O advogado Ghaida Qassem denunciou nesta segunda-feira (14) que o diretor do Hospital Kamal Adwan, no norte da Faixa de Gaza, sofre maus-tratos sistemáticos nas prisões da ocupação sionista desde que foi sequestrado, em 27 de dezembro de 2024.
Hussam Abu Safia foi capturado durante uma invasão ao hospital onde trabalhava, uma das dezenas de operações israelenses contra instalações médicas desde o início da guerra em outubro de 2023. A entidade sionista alega que o médico integraria o Hamas, mas até agora não apresentou qualquer prova concreta.
Segundo Qassem, Abu Safia perdeu cerca de 40kg no período em que esteve preso, reduzindo seu peso de 100kg para apenas 60kg. “Ele continua vestido com roupas de inverno sob condições extremas de fome, tortura e isolamento total”, afirmou. O médico também foi privado de medicação essencial para seu tratamento de arritmia cardíaca.
O diretor do hospital foi levado para o centro de detenção de Sde Teiman, local onde diversas denúncias apontam torturas, assassinatos e até agressões sexuais praticadas por soldados israelenses contra os palestinos detidos. Abu Safia encontra-se agora em uma cela subterrânea, sem acesso à luz solar, e vem recebendo apenas uma refeição por dia, segundo sua família.

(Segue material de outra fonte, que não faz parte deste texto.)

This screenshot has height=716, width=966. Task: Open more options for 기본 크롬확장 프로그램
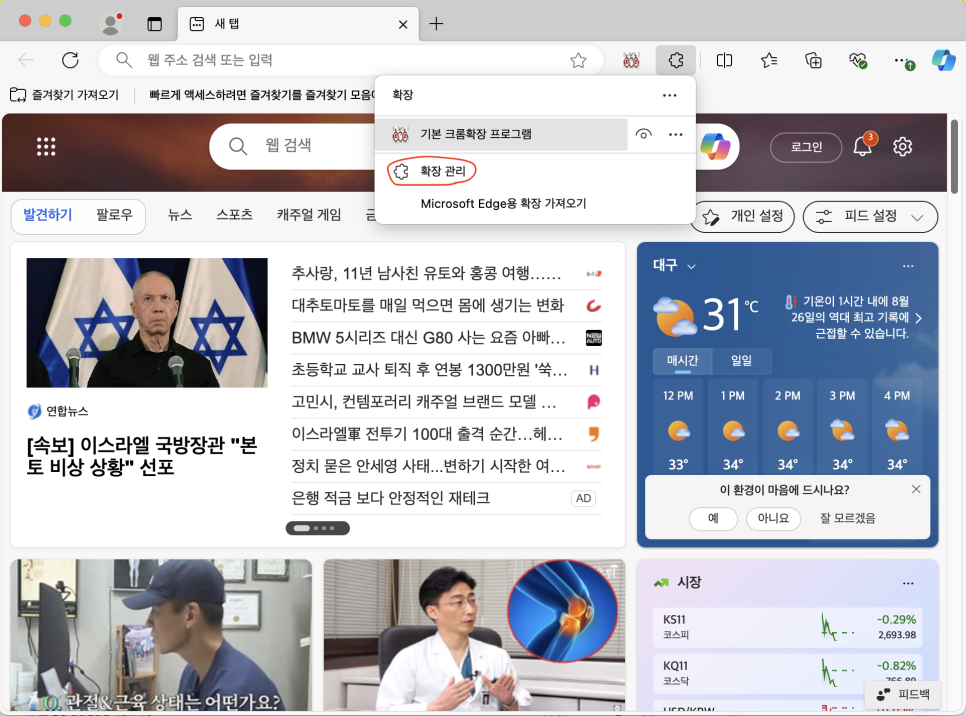tap(675, 134)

Ainda em fevereiro deste ano, os familiares haviam alertado sobre a tortura severa sofrida por ele, destacando que a acusação da ocupação não avança por absoluta falta de evidências, abrindo caminho para uma eventual libertação como parte de uma troca de prisioneiros.
A ofensiva contra o Hospital Kamal Adwan foi uma das mais violentas já registradas. Segundo o Monitor Euromediterrâneo de Direitos Humanos, durante a invasão foram executados médicos e civis que buscavam refúgio no local. Desde o início da guerra, 36 hospitais foram completamente destruídos ou severamente danificados pelos bombardeios e ataques terrestres da entidade sionista.

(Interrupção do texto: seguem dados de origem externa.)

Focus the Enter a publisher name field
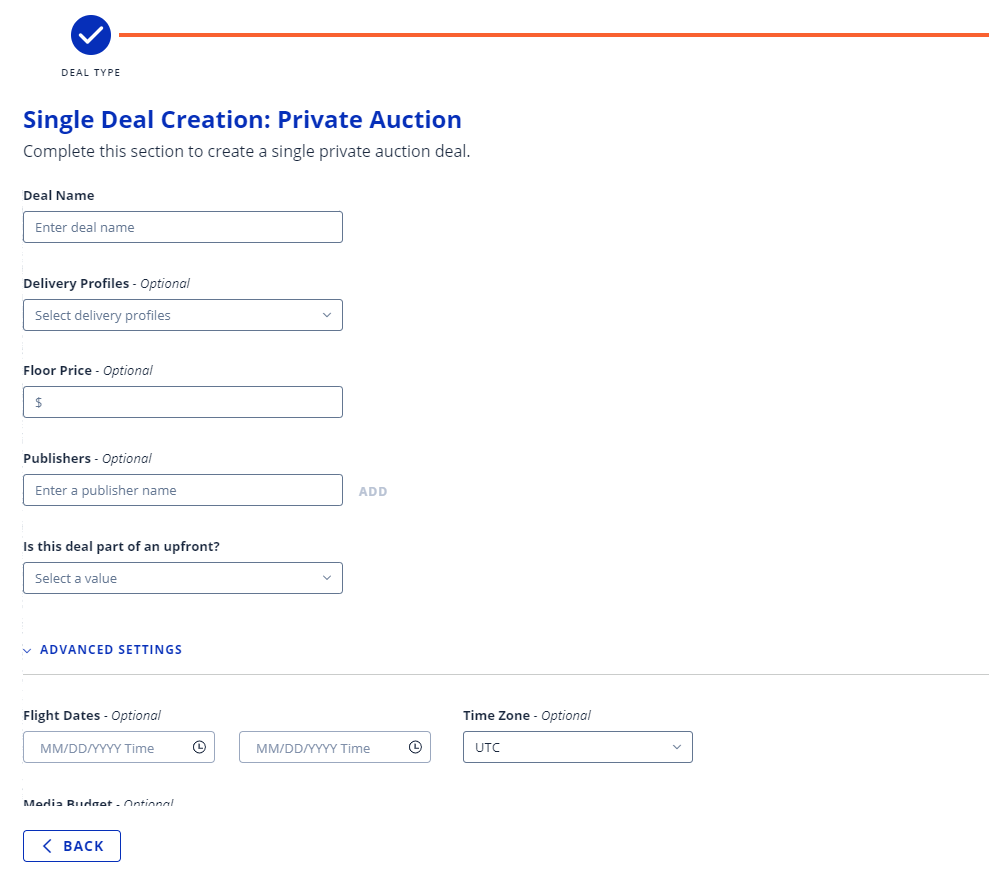 [x=183, y=490]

Em nota divulgada no mesmo dia 14, o Ministério da Saúde de Gaza afirmou que ao menos 360 profissionais da área foram detidos por ‘Israel’ desde outubro, exigindo intervenção internacional para colocar fim a essas práticas. “Os profissionais de saúde nas prisões da ocupação vivem em condições trágicas e extremamente difíceis”, declarou o ministério.
A denúncia sobre Abu Safia revela mais uma vez o caráter criminoso da guerra conduzida pelo sionismo em Gaza, que ataca hospitais, médicos, pacientes e qualquer estrutura mínima de vida civil. É uma campanha de extermínio metódico e deliberado que só será interrompida com o fim completo da ocupação.